El Creador, lo que sea que sea, y que este menda llama Dios por economía de saliva, parece que en su infinita sabiduría, limitó seriamente la capacidad de raciocinio de los animales para ahorrarles que se den cuenta cabal de nuestras humanadas (mucho peores que sus animaladas que cuando menos, se sujetan rigurosamente a los dictados de la naturaleza).

Una humanada típica es inventar cosas sagradas. Una clásica es la religión pues aunque pareciera que ya cualquiera se puede bailar la guaracha en la ella, no es así: quiero ver al Jefe de Estado que se atreva a dejar con la mano extendida al Papa; que en un vecindario propongan organizar una tocada de rock pesado en una sinagoga o un desfile de trajes de baño en una mezquita, quiero ver.

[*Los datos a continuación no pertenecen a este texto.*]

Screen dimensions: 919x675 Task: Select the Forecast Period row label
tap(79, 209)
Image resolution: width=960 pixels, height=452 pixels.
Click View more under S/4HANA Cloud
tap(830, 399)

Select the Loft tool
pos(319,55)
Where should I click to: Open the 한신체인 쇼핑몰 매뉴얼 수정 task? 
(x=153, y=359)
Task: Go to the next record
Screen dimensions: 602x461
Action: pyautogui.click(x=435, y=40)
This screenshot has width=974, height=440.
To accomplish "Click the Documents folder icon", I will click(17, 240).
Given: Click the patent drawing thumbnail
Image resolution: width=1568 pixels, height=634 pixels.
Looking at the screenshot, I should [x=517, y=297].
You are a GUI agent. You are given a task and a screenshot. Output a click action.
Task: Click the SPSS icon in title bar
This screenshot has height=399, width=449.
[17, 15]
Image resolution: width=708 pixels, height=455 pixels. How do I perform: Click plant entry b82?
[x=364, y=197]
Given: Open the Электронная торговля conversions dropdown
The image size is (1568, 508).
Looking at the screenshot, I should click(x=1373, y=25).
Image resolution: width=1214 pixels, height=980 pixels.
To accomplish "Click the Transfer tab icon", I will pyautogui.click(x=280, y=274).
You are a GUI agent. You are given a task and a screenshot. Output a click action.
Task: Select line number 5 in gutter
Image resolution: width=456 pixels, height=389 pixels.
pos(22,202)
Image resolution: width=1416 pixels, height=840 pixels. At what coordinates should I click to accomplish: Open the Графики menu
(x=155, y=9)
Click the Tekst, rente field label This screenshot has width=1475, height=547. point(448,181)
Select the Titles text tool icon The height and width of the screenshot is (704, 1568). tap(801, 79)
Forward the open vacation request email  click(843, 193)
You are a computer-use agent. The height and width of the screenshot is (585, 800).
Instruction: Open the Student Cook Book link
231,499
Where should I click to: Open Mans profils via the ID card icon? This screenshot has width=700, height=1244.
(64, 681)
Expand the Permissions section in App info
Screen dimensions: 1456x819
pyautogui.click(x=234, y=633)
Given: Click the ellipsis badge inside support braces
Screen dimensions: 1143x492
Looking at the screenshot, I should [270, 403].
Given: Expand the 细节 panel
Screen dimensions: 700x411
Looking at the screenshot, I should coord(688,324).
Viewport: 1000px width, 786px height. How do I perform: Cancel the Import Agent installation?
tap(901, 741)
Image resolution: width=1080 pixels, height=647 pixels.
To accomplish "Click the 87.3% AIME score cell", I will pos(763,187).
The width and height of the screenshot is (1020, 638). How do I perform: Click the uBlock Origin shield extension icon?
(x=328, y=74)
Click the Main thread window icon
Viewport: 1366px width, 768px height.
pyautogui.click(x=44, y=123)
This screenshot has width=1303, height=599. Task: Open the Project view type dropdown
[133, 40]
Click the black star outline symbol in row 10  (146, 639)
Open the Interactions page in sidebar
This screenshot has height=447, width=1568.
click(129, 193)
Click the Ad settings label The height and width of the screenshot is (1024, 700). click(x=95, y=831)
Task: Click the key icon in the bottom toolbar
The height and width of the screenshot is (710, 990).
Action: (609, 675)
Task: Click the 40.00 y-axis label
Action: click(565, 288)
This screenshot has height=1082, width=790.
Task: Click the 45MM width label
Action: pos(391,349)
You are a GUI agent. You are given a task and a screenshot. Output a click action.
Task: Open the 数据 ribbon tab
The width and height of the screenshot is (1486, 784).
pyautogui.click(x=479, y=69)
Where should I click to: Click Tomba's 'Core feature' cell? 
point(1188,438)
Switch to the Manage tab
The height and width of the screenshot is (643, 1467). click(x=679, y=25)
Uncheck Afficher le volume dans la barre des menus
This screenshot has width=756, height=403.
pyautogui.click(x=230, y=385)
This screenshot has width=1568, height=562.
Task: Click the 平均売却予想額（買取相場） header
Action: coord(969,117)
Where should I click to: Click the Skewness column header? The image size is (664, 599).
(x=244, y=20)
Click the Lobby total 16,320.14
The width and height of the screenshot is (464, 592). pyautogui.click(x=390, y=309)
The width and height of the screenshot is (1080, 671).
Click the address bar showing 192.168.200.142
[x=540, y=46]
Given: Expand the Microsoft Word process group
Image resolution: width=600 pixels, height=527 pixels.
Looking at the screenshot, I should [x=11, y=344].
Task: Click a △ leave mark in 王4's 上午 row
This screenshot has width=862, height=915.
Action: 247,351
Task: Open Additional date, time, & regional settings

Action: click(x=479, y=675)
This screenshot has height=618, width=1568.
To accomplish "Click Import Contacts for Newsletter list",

Pero, la religión es sagrada, punto, a pesar de los ríos de sangre que algunas han causado, a pesar de que en otras hacían pozole de prójimo, aunque todas -salvo prueba en contrario- autorizaban la esclavitud (sí, señor, con la pena, pero también la católica, que había esclavos en algunos conventos y afirmaban: “La esclavitud entre los hombres es natural; pues algunos son, por naturaleza esclavos”, rara proposición circular de Santo Tomás de Aquino en su Suma Teológica: Artículo 3: “En la justicia”; chéquelo).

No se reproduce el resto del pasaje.